Data entries:
────────

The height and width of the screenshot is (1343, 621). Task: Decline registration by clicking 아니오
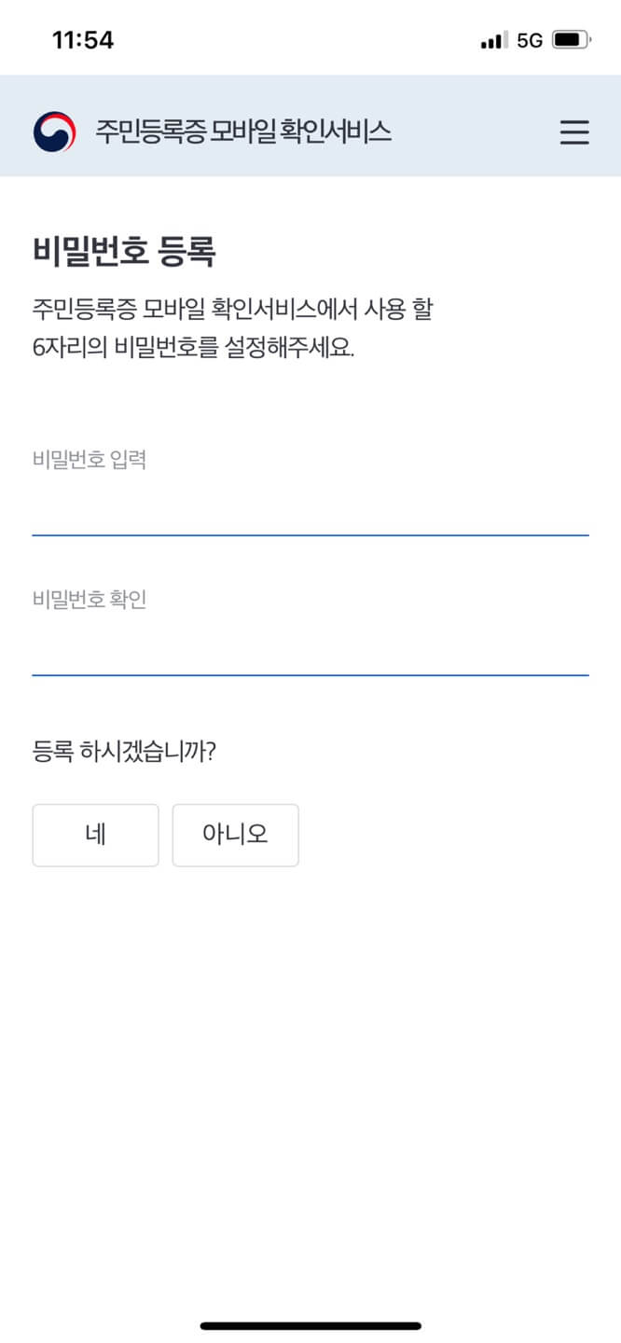(235, 835)
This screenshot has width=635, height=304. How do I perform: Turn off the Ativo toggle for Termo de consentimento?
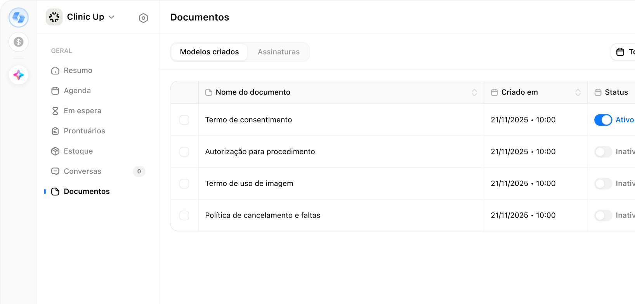(603, 120)

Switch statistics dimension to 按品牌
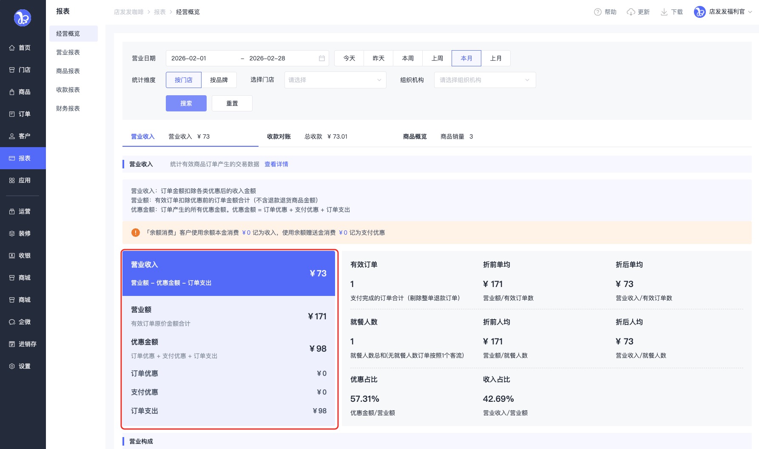219,80
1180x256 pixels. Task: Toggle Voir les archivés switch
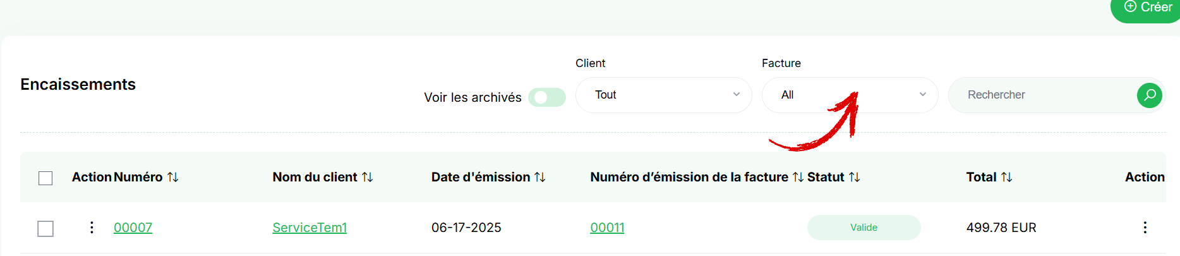tap(547, 97)
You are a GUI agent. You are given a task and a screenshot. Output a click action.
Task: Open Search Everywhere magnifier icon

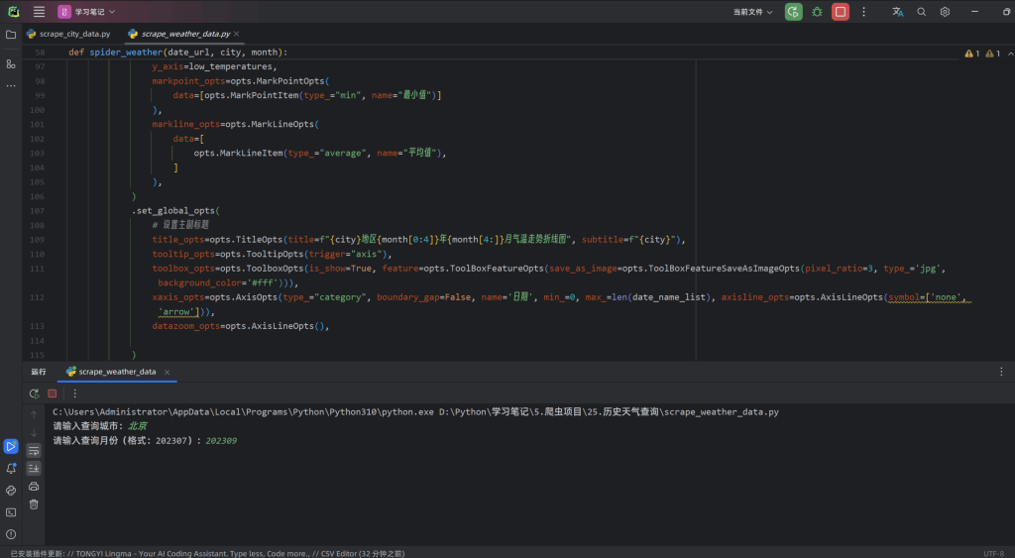(921, 12)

────────

**Written task**
Locate each line in the listing above that contains the string "height" and copy those lines out.

**Response to the exercise**
The height and width of the screenshot is (1343, 621). Task: Decline registration by clicking 아니오
This screenshot has width=635, height=304. How do I perform: Turn off the Ativo toggle for Termo de consentimento?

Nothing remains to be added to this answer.